Abstracts (first author)
The influence of cyto-nuclear interactions on life-history traits and behaviour
Despite the longstanding perception of the selective neutrality of mitochondrial genes, there is a growing awareness of their influence on life-history traits via interaction with the nuclear genome. Due to their effect on traits such as metabolism and growth rates, cyto-nuclear interactions are affecting variation predicted to explain the evolution of behavioural types or personalities (i.e. behavioural variation that is consistent within individuals, but differs among individuals). However, while cyto-nuclear interactions have significant potential to explain variation in behaviours, this line of research remains poorly explored. We used nine cyto-nuclear integression lines, where three cytoplasmic genomes were introgressed into three nuclear backgrounds, to disentangle genetic effects on both life-history traits and behavioural variation in the seed beetle (Callosobruchus maculatus).
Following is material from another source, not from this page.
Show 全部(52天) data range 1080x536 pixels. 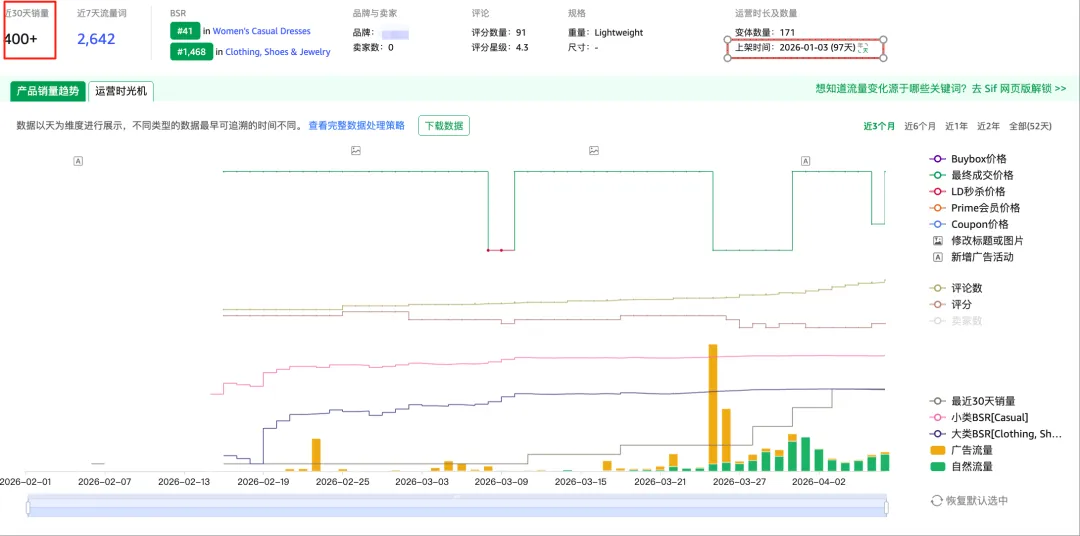click(x=1030, y=126)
We show that life-span, but also activity of individuals in behavioural assays are influenced by the interaction of nuclear and cytoplasmic genes. Variation in activity level is consistent among individual beetles, suggesting that intergenomic interactions can also explain variation in animal personality. These results advance our understanding of the functionality of mitochondrial genes and their non-neutrality, and highlight the importance of cyto-nuclear interactions in explaining variation in behaviour and personality.